WHAT IS NEEDED: Each line below that contains the word "agent" must be copied.
+ + + +
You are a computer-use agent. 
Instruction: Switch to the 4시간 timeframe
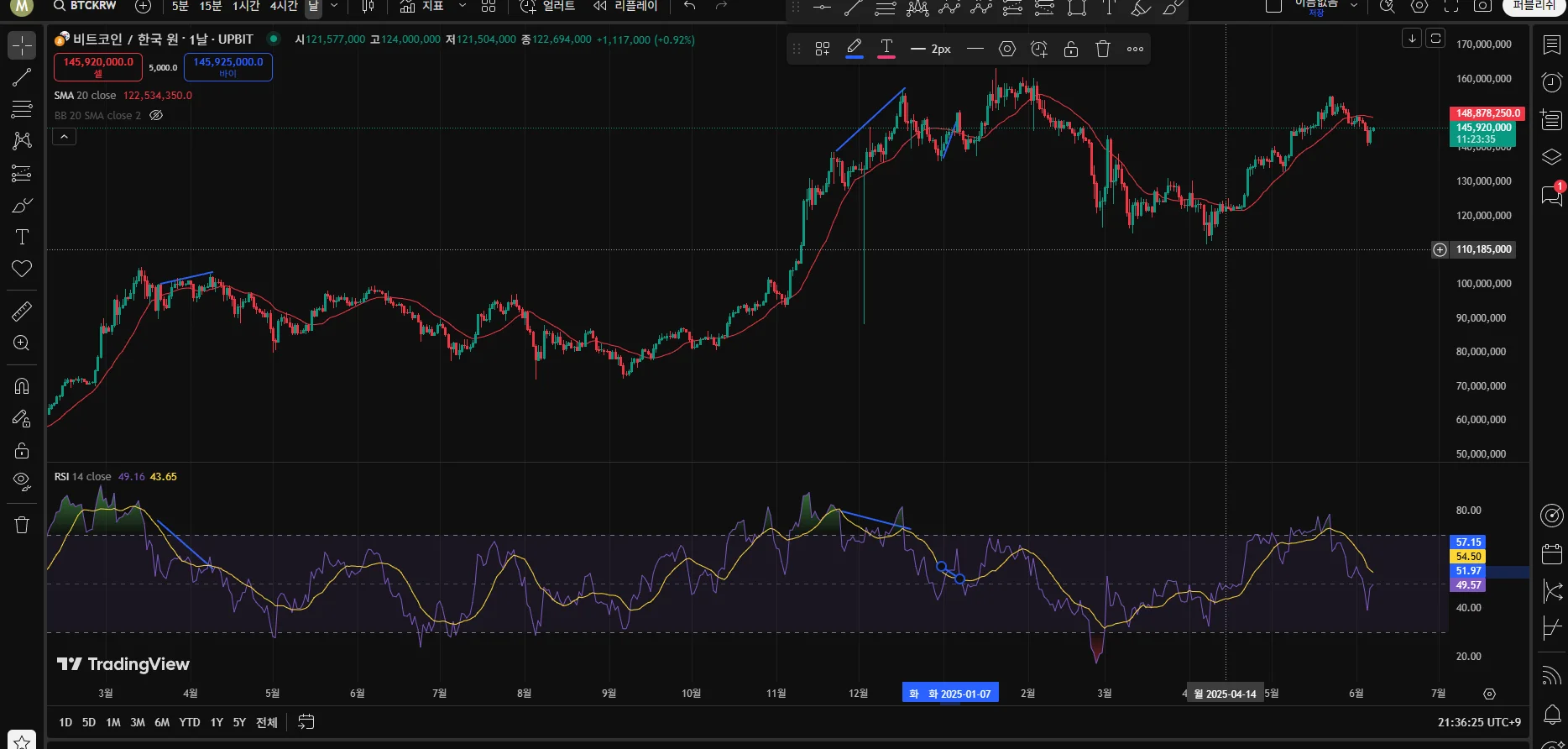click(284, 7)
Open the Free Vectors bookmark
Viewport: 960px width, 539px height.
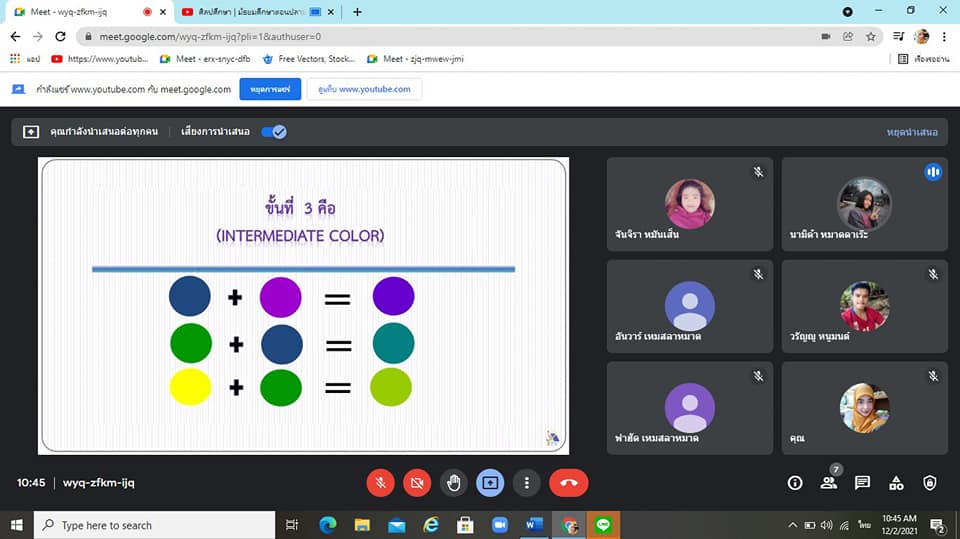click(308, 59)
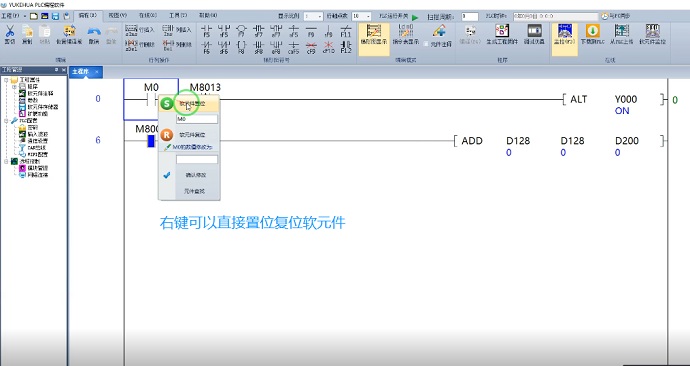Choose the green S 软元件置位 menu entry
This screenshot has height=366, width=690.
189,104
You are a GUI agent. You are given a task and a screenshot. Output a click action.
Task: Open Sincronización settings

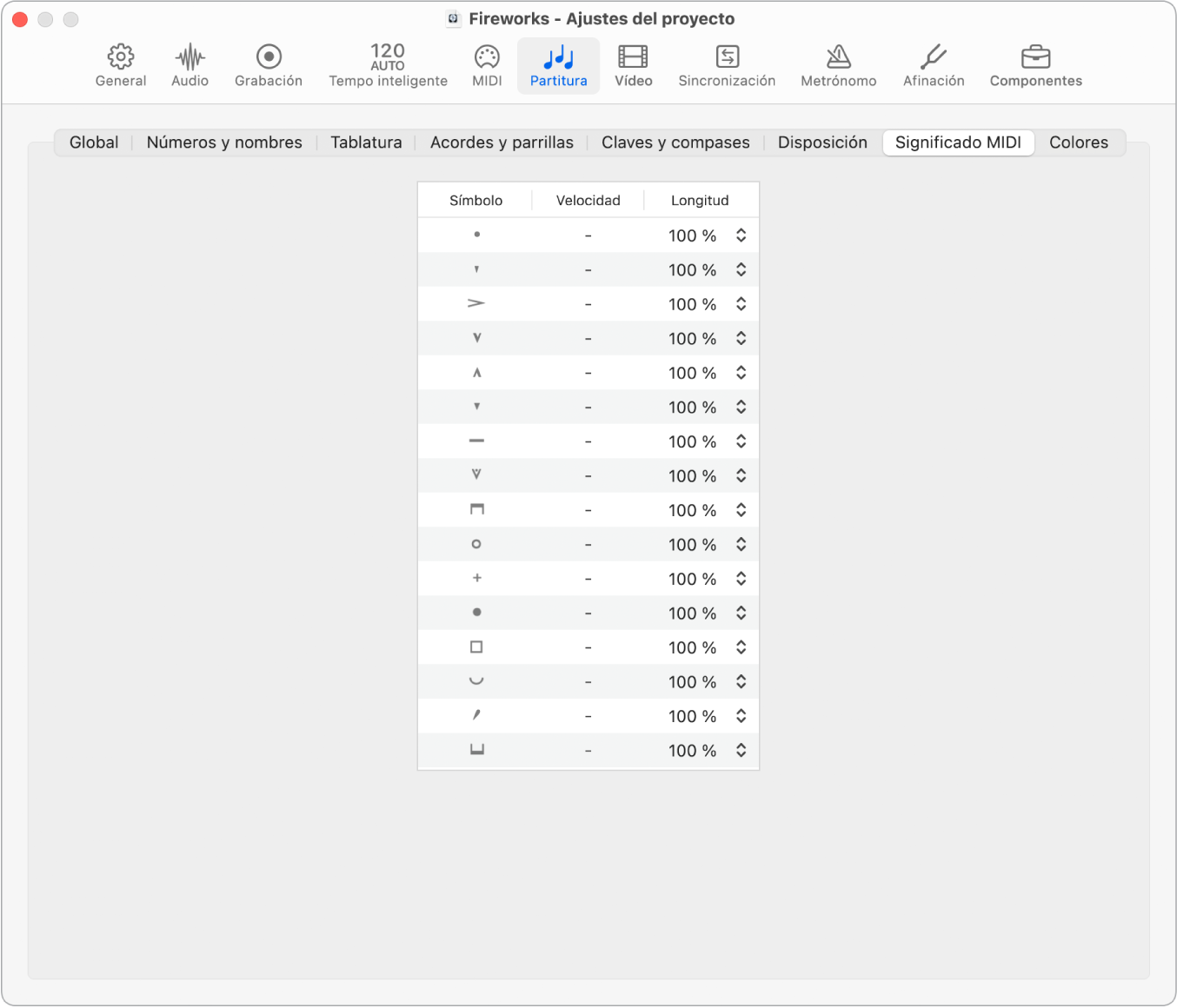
+ + + +
YOUR RESPONSE:
You are a computer-use agent. 
You are a GUI agent. You are given a task and a screenshot. Output a click action.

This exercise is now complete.